Maxim Stefanov

Dec 18 2019

Tags:

#Java

Apache Hadoop code quality: production vs test

Dec 18 2019

Author: Maxim Stefanov

About the project
About the check
Production code
Test code
Conclusion

In order to get high quality production code, it's not enough just to ensure maximum coverage with tests. No doubts, great results require the main project code and tests to work efficiently together. Therefore, tests have to be paid as much attention as the main code. A decent test is a key success factor, as it will catch regression in production. Let's take a look at PVS-Studio static analyzer warnings to see the importance of the fact that errors in tests are no worse than the ones in production. Today's focus: Apache Hadoop.

About the project

Those who were formerly interested in Big Data have probably heard or even worked with the Apache Hadoop project. In a nutshell, Hadoop is a framework that can be used as a basis for building Big Data systems and working with them.

Hadoop consists of four main modules, each of them performs a specific task required for a big data analytics system:

Hadoop Common
MapReduce
Hadoop Distributed File System
YARN

Anyway, there are plenty of materials about it on the Internet.

About the check

As shown in the documentation, PVS-Studio can be integrated in the project in a variety of ways:

Using the maven plugin;
Using the gradle plugin;
Using the gradle IntellJ IDEA;
Directly using the analyzer.

Hadoop is based on the maven build system, therefore, there were no obstacles with the check.

After I integrated the script from the documentation and edited one of the pom.xml files (there were modules in dependencies that were not available), the analysis started!

After the analysis was completed, I chose the most interesting warnings and noticed that I had the same number of warnings in production code and in tests. Normally, I don't consider analyzer warnings, given for tests. But when I divided them, I couldn't leave 'tests' warnings unattended. "Why not take a look at them?"- I thought, because bugs in tests might also have adverse consequences.
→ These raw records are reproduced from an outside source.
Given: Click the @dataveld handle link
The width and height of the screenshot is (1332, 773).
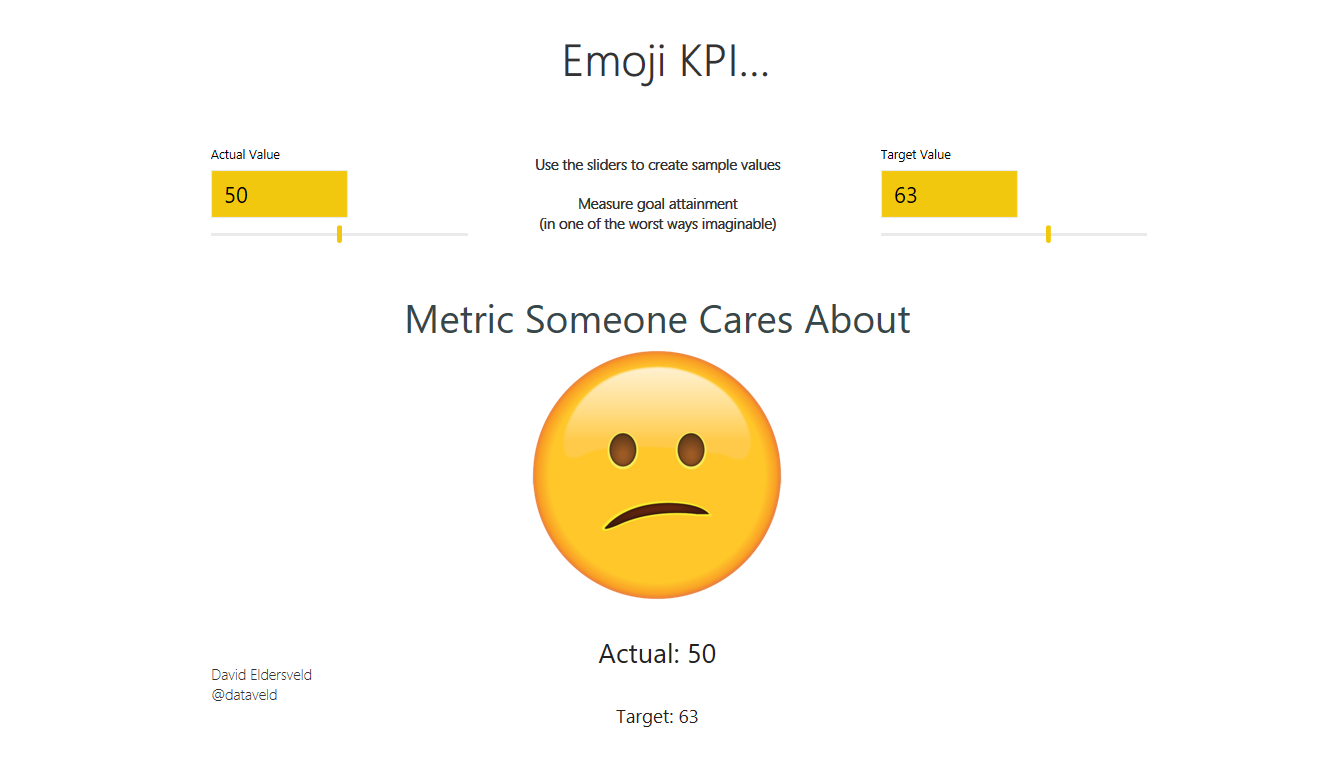Looking at the screenshot, I should click(x=243, y=695).
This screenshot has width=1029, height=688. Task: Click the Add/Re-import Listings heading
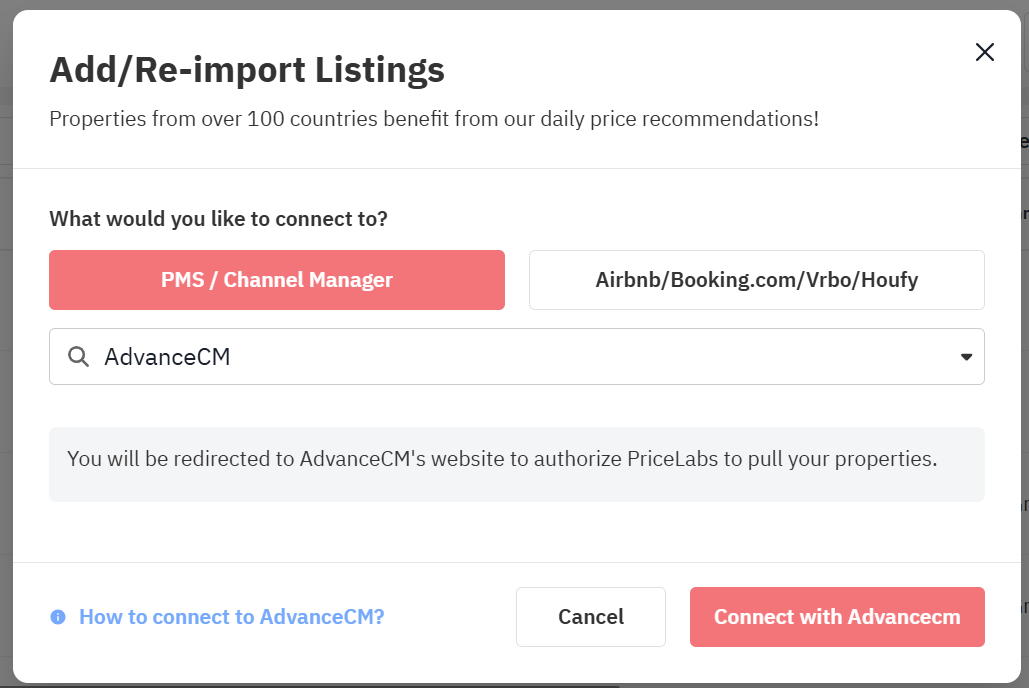point(247,70)
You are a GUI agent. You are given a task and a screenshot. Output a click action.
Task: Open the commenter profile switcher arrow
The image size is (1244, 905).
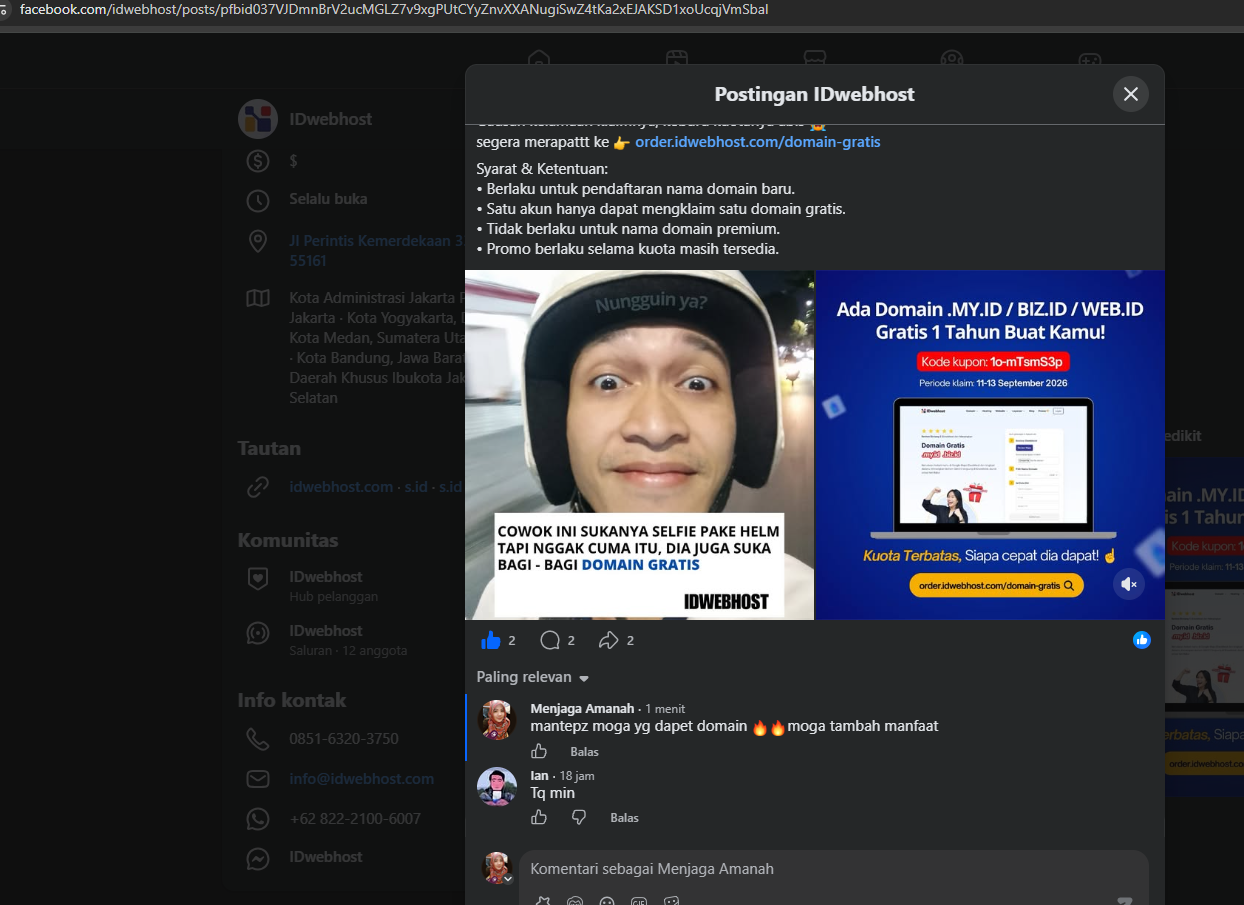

They can lead to incorrect or partial testing, or even to mishmash (they exist just to check the box, that they are always green).

After I selected the most intriguing warnings, I divided them by the following groups: production, test and the four main Hadoop modules. And now I'm glad to offer for your attention the review of analyzer warnings.

Production code

Hadoop Common

V6033 An item with the same key 'KDC_BIND_ADDRESS' has already been added. MiniKdc.java(163), MiniKdc.java(162)

public class MiniKdc {
  ....
  private static final Set<String> PROPERTIES = new HashSet<String>();
  ....
  static {
    PROPERTIES.add(ORG_NAME);
    PROPERTIES.add(ORG_DOMAIN);
    PROPERTIES.add(KDC_BIND_ADDRESS);
    PROPERTIES.add(KDC_BIND_ADDRESS); // <=
    PROPERTIES.add(KDC_PORT);
    PROPERTIES.add(INSTANCE);
    ....
  }
  ....
}

The value added twice in HashSet is a very common defect when checking projects. The second addition will be actually ignored. I hope this duplication is just a needless tragedy. What if another value was meant to be added?

MapReduce

V6072 Two similar code fragments were found. Perhaps, this is a typo and 'localFiles' variable should be used instead of 'localArchives'. LocalDistributedCacheManager.java(183), LocalDistributedCacheManager.java(178), LocalDistributedCacheManager.java(176), LocalDistributedCacheManager.java(181)

public synchronized void setup(JobConf conf, JobID jobId) throws IOException {
  ....
  // Update the configuration object with localized data.
  if (!localArchives.isEmpty()) {
    conf.set(MRJobConfig.CACHE_LOCALARCHIVES, StringUtils
        .arrayToString(localArchives.toArray(new String[localArchives  // <=
            .size()])));
  }
  if (!localFiles.isEmpty()) {
    conf.set(MRJobConfig.CACHE_LOCALFILES, StringUtils
        .arrayToString(localFiles.toArray(new String[localArchives     // <=
            .size()])));
  }
  ....
}

The V6072 diagnostic sometimes yields some interesting findings. The purpose of this diagnostic is to detect the same type code fragments resulted from copy-paste and replacement of one-two variables. In this case, some variables have even been left "underchanged".

The code above demonstrates this. In the first block the localArchives variable is used, in the second similar fragment - localFiles. If you study this code with due diligence, rather then quickly run through it, as it often happens while code reviewing, you'll notice the fragment, where the author forgot to replace the localArchives variable.

This gaffe can lead to the following scenario:

Suppose, we have localArchives (size = 4) and localFiles (size = 2);
When creating the array localFiles.toArray(new String[localArchives.size()]), the last 2 elements will be null (["pathToFile1", "pathToFile2", null, null]);
Then org.apache.hadoop.util.StringUtils.arrayToString will return the string representation of our array, in which the last files names will be presented as "null" ("pathToFile1, pathToFile2, null, null");
All this will be passed further and God only knows what kind of checks there are for such cases =).

V6007 Expression 'children.size() > 0' is always true. Queue.java(347)

boolean isHierarchySameAs(Queue newState) {
  ....
  if (children == null || children.size() == 0) {
    ....
  }
  else if(children.size() > 0)
  {
    ....
  }
  ....
}

Due to the fact that the number of elements is checked for 0 separately, the further check children.size() > 0 will always be true.

HDFS

V6001 There are identical sub-expressions 'this.bucketSize' to the left and to the right of the '%' operator. RollingWindow.java(79)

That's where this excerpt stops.